Exercise objective: Reproduce the Horse Isle text word for word, everything from "A 52 ft stone" down to "Ordnance Survey map.".

Page text:
*** Block opens ***

A 52 ft stone beacon stands at the south end of Horse Isle marking the island for shipping. Erected in 1811, it was commissioned by Hugh, 12th Earl of Eglinton on the suggestion of John Ross. It is indicated only by the word "landmark" on the Ordnance Survey map.

The hazard the island continued to present to shipping is reflected in fact that in excess of 17 ships have been wrecked on or near the island including:
- Minerva, a brig, on route from Dublin to Glasgow, was wrecked on a reef off Horse Isle, with the loss of five of the eight people on board, one crew, a soldier, two women and a child drowned, 18 December 1821;
- Morning Star of Dublin, blown on to Horse Isle from the south-west during a gale, crew rescued, 1 January 1871;
- Brigadier (formerly the Empire Frank), a tug, stranded on the south side of Horse Isle, 21 February 1960.

==Wildlife==
Today, Horse Isle is a nature reserve, run by the Royal Society for the Protection of Birds (RSPB). It is designated as an Area of Special Protection (AoSP). for breeding seabirds and waterfowl and winter grounds. AoSPs are created under the Wildlife and Countryside Act 1981 with the aim of preventing disturbance or destruction of birds. They replaced bird sanctuary orders (Protection of Birds Act 1967).

Horse Island is important for species including herring and lesser black backed gulls, and eider.

*** Block closes ***

Provided material:
*** Block opens ***

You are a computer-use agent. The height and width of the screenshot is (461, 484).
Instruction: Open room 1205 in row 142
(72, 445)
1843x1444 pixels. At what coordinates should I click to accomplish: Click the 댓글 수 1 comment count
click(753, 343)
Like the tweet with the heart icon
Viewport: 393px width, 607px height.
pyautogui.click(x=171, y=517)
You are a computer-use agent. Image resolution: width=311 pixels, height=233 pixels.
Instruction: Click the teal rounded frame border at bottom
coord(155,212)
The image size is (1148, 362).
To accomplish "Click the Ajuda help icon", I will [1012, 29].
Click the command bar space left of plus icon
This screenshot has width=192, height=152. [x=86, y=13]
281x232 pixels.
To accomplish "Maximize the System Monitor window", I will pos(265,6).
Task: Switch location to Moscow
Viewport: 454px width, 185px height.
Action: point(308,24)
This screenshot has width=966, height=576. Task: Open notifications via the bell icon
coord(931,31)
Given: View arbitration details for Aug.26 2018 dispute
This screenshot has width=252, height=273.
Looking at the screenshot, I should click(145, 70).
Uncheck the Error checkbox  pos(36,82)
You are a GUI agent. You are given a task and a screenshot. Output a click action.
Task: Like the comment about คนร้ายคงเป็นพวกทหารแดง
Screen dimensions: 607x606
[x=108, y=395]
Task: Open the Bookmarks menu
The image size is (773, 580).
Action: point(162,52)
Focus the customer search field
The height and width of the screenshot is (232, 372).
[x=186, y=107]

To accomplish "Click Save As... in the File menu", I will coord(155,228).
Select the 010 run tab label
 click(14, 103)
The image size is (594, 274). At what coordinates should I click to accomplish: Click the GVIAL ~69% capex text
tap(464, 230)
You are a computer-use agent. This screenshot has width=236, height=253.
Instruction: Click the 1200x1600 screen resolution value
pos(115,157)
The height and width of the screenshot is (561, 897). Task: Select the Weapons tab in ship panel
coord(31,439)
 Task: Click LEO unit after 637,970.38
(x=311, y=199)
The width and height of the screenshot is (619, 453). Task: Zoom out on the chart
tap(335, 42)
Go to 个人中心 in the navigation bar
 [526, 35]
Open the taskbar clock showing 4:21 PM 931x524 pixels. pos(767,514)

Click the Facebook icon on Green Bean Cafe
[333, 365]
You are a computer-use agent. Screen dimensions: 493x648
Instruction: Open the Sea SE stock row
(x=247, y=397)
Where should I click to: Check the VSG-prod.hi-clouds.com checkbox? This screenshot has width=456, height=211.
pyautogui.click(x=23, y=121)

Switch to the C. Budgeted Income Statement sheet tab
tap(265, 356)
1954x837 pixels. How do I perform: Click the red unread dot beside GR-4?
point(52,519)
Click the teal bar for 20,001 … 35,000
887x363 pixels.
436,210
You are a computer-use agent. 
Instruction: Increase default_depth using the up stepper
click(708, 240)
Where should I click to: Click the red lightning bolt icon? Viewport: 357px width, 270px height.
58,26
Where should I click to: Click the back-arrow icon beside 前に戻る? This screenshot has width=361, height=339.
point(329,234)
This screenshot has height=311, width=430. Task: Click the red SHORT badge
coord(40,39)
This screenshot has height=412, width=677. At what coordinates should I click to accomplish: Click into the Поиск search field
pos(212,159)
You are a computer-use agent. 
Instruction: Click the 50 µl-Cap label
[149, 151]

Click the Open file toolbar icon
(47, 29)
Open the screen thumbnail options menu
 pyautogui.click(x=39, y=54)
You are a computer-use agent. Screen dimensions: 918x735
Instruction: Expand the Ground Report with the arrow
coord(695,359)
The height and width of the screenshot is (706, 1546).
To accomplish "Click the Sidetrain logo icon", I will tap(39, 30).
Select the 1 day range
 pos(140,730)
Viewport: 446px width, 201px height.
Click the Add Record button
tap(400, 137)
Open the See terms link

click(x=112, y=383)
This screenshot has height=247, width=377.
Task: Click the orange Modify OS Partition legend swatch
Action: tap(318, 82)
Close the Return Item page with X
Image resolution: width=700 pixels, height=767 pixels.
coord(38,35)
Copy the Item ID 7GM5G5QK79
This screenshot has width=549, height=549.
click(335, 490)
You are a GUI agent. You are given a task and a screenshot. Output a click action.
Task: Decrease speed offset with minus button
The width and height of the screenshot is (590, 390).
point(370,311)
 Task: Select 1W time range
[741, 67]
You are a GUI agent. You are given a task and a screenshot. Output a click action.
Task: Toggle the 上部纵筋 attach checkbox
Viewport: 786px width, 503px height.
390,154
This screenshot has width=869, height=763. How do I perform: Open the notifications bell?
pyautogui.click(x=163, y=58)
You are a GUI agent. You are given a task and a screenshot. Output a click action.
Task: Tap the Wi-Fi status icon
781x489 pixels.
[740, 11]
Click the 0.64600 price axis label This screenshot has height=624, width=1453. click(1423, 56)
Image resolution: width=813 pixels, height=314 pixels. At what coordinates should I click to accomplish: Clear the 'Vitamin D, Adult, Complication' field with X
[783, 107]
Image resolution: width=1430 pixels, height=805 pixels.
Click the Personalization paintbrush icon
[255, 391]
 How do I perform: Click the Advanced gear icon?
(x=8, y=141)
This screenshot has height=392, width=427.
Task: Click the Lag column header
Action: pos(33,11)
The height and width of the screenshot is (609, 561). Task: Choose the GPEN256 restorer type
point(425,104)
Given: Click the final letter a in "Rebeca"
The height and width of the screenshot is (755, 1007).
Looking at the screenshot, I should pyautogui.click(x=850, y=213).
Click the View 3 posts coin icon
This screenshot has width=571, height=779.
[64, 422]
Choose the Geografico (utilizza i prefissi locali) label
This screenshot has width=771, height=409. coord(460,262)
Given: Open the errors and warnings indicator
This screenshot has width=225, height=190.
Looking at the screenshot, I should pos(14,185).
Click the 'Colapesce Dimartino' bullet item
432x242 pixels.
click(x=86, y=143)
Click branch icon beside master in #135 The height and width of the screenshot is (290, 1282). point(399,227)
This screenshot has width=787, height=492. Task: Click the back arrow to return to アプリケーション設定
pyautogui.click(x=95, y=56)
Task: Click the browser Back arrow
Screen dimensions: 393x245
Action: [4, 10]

*** Block closes ***

Answer below:
A 52 ft stone beacon stands at the south end of Horse Isle marking the island for shipping. Erected in 1811, it was commissioned by Hugh, 12th Earl of Eglinton on the suggestion of John Ross. It is indicated only by the word "landmark" on the Ordnance Survey map.